WHAT NEEDS TO BE DONE
After locating the line that contains "The image size is (392, 696).", transcribe exactly that line and each one after it until the data ends, skipping pictures.

^^^^^^^^^^^^^^^^

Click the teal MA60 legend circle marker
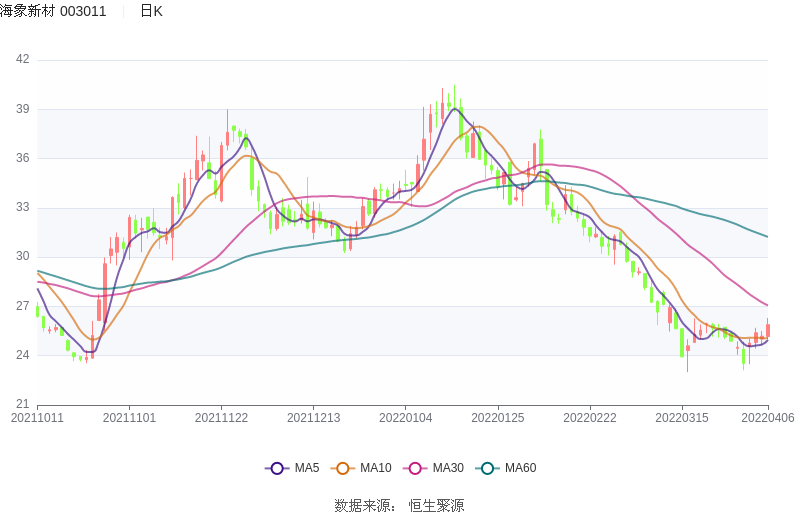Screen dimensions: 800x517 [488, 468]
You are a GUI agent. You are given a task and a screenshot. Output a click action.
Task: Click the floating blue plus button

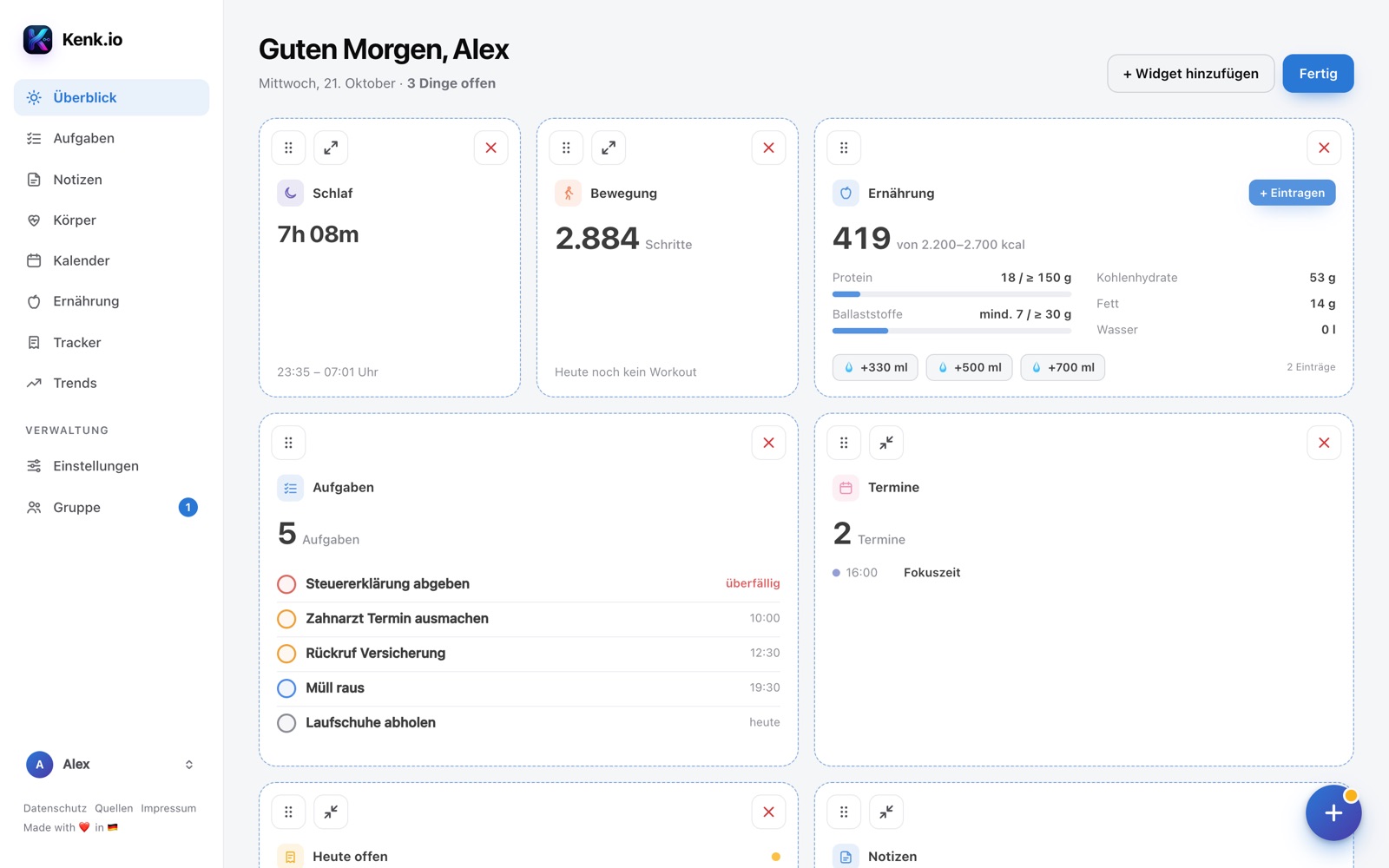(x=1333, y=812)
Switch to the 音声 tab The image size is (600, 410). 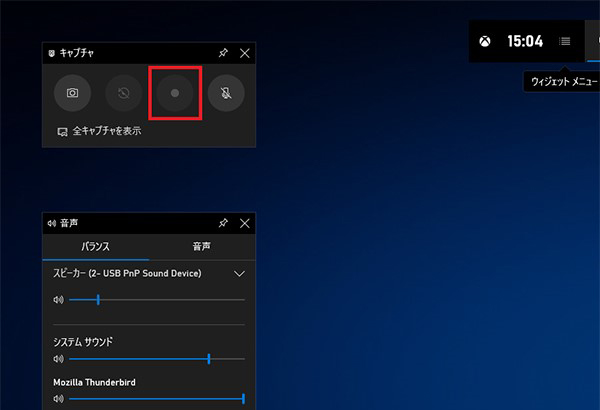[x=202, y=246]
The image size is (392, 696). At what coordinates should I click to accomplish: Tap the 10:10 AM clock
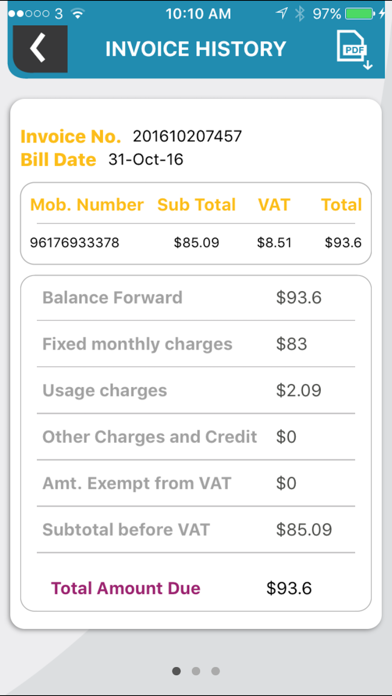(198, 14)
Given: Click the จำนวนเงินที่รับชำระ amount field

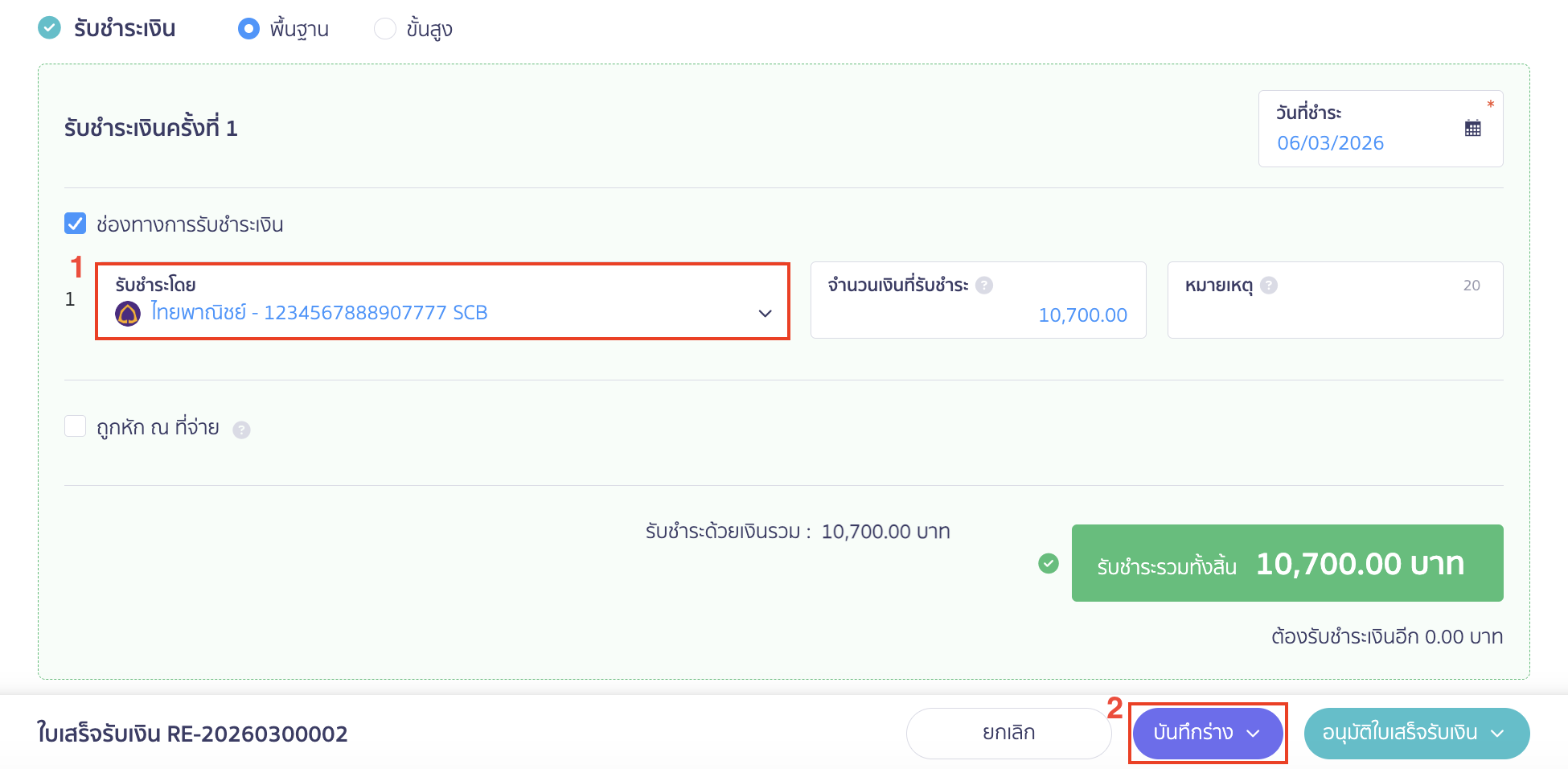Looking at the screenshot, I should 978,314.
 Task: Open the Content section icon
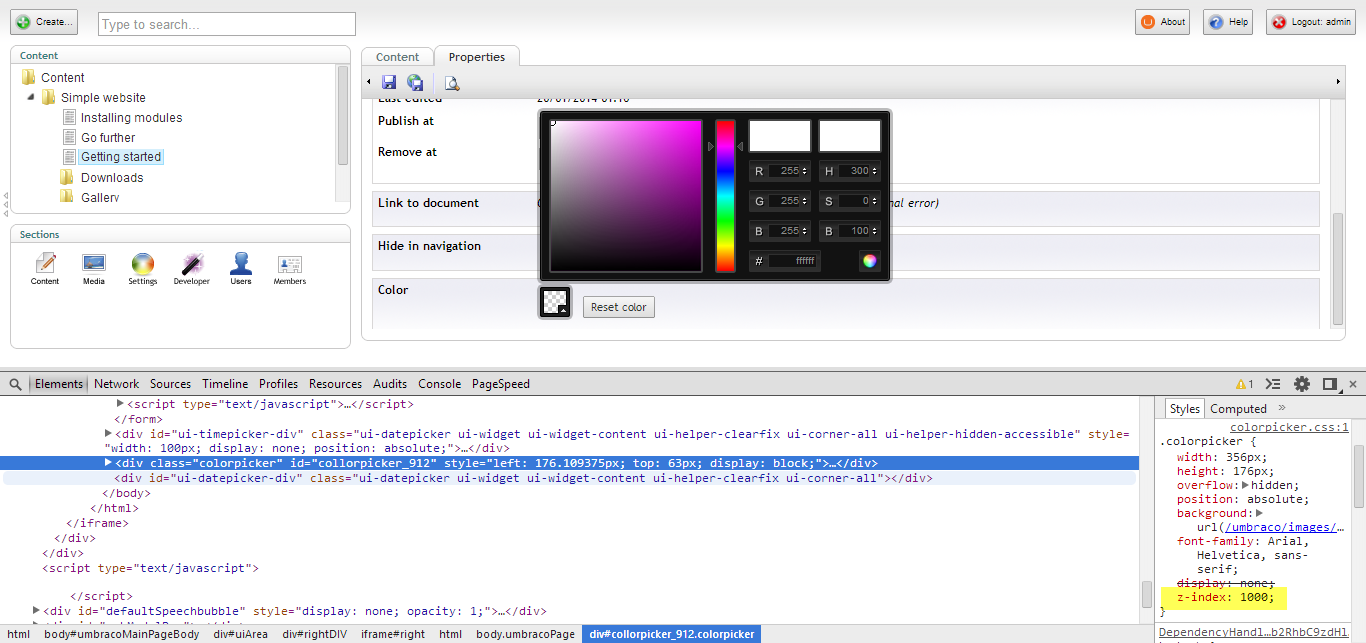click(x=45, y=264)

^^^^^^^^^^^^^^^^

EXERCISE ANSWER
The image size is (392, 696). At what coordinates should I click to accomplish: Tap the 10:10 AM clock
(198, 14)
Given: Click the จำนวนเงินที่รับชำระ amount field

Looking at the screenshot, I should 978,314.
 Task: Open the Content section icon
click(x=45, y=264)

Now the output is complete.